Cyber-Concert Wires Up The World -- Bellevue Show Is First To Go Live On Internet

CYBERSPACE - On computer screens around the globe last night, the color images of hard-rocking band members came skipping along just a few beats behind "real time."

The computerized music had the quality of an expensive speaker phone, without the static.

But for folk logged onto the Internet as close as the University of Washington and as far away as Australia, the concert billed as the world's first live Internet performance was a truly interactive experience.

"I think it would be hard for the band to keep up without an audience," one misinformed person typed on a computer message board broadcast alongside the video image.

Technical staff members at the Bellevue concert site typed back that, indeed, on the cleared-out third floor of an otherwise nondescript corporate building, a small audience had gathered to rock out with Seattle-based Sky Cries Mary and witness the technological funneling that took live alternative rock from a makeshift stage to a computer screen halfway around the world.

Soon, a newly informed message followed from somewhere out there: "We want to see the audience."

Word was passed to the television crew and cameras started panning the small crowd.

The exchange was at the heart of the interactive broadcast.

"This is the rock and roll equivalent of Alexander Graham Bell saying, `Watson, come here, I need you,' " said Patrick Naughton, an executive at Starwave, the company that hosted and helped execute the performance.

But for those involved in the experiment, it was the first step to what some predict may become a common way to see concerts via the Internet - as they happen, for free.

Sky Cries Mary rocked through a full set of the tunes that have made them one of the nation's hottest alternative bands. But many in the small crowd focused on two computer screens where technicians monitored the live Internet broadcast.

The show was recorded by video cameras. But when it would have been shipped to a satellite for, say, an MTV broadcast, it was transferred to computer and sent out over the Net.

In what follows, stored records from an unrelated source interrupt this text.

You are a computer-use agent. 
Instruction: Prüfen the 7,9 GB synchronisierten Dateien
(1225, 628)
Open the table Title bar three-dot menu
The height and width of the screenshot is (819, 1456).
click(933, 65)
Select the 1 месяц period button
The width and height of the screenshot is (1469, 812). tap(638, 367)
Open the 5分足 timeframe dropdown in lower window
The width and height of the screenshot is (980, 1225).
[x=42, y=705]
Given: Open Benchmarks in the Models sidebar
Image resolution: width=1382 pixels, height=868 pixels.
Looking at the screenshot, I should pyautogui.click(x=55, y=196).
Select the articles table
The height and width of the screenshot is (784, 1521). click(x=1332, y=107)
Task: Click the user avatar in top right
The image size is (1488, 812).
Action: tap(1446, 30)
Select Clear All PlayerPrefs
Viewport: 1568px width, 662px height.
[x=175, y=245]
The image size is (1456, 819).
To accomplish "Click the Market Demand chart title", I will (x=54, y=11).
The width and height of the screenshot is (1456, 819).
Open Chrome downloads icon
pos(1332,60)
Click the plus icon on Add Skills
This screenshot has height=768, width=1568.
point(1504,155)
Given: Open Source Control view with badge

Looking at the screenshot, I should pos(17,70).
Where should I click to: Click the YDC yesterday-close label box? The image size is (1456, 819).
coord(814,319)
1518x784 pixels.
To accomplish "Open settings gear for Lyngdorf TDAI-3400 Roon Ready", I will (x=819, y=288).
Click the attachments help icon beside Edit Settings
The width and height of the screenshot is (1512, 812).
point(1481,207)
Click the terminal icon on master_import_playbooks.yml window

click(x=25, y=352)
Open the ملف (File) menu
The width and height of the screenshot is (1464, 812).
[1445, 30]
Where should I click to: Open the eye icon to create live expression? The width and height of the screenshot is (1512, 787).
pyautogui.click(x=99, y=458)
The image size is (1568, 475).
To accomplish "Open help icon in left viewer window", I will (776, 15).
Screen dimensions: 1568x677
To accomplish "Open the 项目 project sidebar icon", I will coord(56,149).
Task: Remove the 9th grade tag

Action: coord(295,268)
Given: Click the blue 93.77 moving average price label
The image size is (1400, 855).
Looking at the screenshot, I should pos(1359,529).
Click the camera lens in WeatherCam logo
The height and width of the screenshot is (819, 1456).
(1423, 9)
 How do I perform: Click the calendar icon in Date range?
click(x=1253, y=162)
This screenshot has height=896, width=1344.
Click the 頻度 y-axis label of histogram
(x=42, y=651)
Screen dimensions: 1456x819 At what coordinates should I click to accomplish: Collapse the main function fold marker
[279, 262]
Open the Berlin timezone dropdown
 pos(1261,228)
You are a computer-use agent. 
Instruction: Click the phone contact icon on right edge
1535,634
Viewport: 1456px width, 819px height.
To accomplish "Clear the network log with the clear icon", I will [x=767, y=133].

The amount of data sent requires so much space that only computers with access to a special Internet connection - the "mbone" - were able to pick up the concert. Although most individual computers didn't have capacity to access the show, many universities did.

It's impossible to tell how many people plugged into the show - most likely at college computer centers and libraries. Folk from Texas, New Jersey, Europe and New Zealand logged on.

The band was clearly blown away by being the first group to hit the Net. (The Rolling Stones are rumored to be doing a broadcast Nov. 18.)

"I felt like I was going to everyone, like there were no boundaries," said singer Roderick Romero, 28, who pondered where this may one day lead.

He imagined a day of instant song releases and cross-global concerts with other bands.

"It would be cool to go up on the space shuttle and just jam."